- **Consigne 1**:
Pouvez-vous recopier à l'identique le passage de l'extrait sur King Kong qui commence à "Un tournage prévu" et se termine à "Robert Armstrong !" ?

== == ==

Un tournage prévu sur une île au large de Sumatra, des amoureux fuyant des monstres féroces, un gorille géant qui sème la terreur à New York où on l’exhibe comme la huitième merveille du monde… Ravivée par des variantes signées Guillemin (1976) et Jackson (2005), nul n’ignore aujourd’hui l’histoire scénarisée par Ruth Rose et James Ashmore Creelman – aussi connu pour The most dangerous game (Les chasses du comte Zaroff, 1932), lequel se tourne de nuit dans les décors de King Kong avec deux des vedettes du film, Fay Wray and Robert Armstrong !
Compositeur et directeur artistique de l’Ensemble Télémaque, Raoul Lay découvre le film pendant son enfance, dans un cinéma de quartier. Impressionné par la force stupéfiante du monstre (lequel démolit plus d’un prédateur qui court, rampe ou vole), il se dit aujourd’hui sensible à la fraîcheur de cette version originelle, à son « innocence teintée d’angoisse », proche de la fable. Il ajoute : « ce qui nous parle dans les contes est ce qui agit au plus profond de nous, comme dirait Lacan ce par quoi nous sommes agis de l'intérieur. Pour moi la musique a toujours servi à exprimer ce qu'il y avait au plus profond de nous ».

== == ==

- **Consigne 2**:
Pouvez-vous transformer en tableau Markdown, avec les colonnes « Numéro » et « Ligne d'entrée », uniquement les lignes des entrées commençant par celle qui contient "Click the Cost = row label" et se terminant par celle qui contient "(x=1207, y=710)" ? Les deux lignes qui bornent ce passage sont incluses, et les lignes vides doivent être omises.

- **Entrées fournies**:
== == ==

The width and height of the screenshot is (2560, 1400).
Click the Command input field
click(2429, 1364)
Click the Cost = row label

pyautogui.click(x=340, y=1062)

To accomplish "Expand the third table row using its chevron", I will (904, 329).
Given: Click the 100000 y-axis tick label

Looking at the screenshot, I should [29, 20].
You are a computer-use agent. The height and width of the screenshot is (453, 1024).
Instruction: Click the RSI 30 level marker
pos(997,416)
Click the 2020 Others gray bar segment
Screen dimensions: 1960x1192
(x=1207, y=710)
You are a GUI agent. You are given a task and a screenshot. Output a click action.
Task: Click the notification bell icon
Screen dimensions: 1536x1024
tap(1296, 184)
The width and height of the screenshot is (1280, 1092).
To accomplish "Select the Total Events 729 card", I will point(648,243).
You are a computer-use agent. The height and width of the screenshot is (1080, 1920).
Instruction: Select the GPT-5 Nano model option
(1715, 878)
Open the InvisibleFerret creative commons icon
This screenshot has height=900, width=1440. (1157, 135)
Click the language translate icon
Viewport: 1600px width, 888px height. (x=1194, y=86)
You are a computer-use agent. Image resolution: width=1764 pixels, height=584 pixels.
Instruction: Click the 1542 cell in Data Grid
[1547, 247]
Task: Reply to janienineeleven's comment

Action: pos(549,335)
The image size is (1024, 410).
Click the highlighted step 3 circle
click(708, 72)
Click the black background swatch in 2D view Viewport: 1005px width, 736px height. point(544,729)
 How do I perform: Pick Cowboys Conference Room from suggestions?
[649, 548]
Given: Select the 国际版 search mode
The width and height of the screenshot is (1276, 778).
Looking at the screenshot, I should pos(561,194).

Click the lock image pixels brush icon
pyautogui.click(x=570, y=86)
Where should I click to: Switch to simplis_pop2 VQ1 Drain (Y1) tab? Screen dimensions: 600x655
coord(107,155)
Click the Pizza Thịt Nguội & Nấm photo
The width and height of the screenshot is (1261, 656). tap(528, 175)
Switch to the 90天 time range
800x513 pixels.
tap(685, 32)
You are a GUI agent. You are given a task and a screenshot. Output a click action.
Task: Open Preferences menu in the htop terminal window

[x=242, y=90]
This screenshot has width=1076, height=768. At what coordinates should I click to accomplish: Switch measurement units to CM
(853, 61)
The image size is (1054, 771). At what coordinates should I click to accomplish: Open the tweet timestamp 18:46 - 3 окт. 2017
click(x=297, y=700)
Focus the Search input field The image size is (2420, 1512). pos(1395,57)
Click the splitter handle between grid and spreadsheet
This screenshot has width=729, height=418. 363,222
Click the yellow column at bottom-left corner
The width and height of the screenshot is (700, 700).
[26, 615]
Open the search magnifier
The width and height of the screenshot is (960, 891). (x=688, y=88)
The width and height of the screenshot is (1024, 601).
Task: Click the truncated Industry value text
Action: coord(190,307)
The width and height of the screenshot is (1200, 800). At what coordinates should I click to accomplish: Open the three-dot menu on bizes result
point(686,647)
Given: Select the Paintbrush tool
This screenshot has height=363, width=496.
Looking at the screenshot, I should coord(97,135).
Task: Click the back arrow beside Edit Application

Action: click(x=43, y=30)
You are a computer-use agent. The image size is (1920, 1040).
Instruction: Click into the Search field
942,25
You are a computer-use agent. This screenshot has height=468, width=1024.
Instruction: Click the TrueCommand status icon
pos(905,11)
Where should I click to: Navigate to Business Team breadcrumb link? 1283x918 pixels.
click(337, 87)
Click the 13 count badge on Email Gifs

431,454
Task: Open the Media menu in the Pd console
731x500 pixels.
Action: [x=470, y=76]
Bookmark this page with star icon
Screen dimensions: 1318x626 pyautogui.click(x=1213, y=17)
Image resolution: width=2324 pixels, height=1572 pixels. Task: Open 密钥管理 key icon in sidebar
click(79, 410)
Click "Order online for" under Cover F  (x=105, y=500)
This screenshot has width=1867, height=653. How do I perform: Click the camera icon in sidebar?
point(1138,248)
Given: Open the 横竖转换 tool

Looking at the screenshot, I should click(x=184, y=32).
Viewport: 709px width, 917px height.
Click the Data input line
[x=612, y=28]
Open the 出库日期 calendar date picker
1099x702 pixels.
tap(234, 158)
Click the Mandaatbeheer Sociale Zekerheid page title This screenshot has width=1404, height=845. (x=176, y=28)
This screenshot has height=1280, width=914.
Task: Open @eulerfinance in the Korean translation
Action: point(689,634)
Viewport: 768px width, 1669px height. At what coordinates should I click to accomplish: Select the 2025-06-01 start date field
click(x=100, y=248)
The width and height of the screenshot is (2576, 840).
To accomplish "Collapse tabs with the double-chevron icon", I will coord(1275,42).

== == ==

- **Résultat 1**:
Un tournage prévu sur une île au large de Sumatra, des amoureux fuyant des monstres féroces, un gorille géant qui sème la terreur à New York où on l’exhibe comme la huitième merveille du monde… Ravivée par des variantes signées Guillemin (1976) et Jackson (2005), nul n’ignore aujourd’hui l’histoire scénarisée par Ruth Rose et James Ashmore Creelman – aussi connu pour The most dangerous game (Les chasses du comte Zaroff, 1932), lequel se tourne de nuit dans les décors de King Kong avec deux des vedettes du film, Fay Wray and Robert Armstrong !

- **Résultat 2**:
| Numéro | Ligne d'entrée |
|---|---|
| 1 | Click the Cost = row label |
| 2 | pyautogui.click(x=340, y=1062) |
| 3 | To accomplish "Expand the third table row using its chevron", I will (904, 329). |
| 4 | Given: Click the 100000 y-axis tick label |
| 5 | Looking at the screenshot, I should [29, 20]. |
| 6 | You are a computer-use agent. The height and width of the screenshot is (453, 1024). |
| 7 | Instruction: Click the RSI 30 level marker |
| 8 | pos(997,416) |
| 9 | Click the 2020 Others gray bar segment |
| 10 | Screen dimensions: 1960x1192 |
| 11 | (x=1207, y=710) |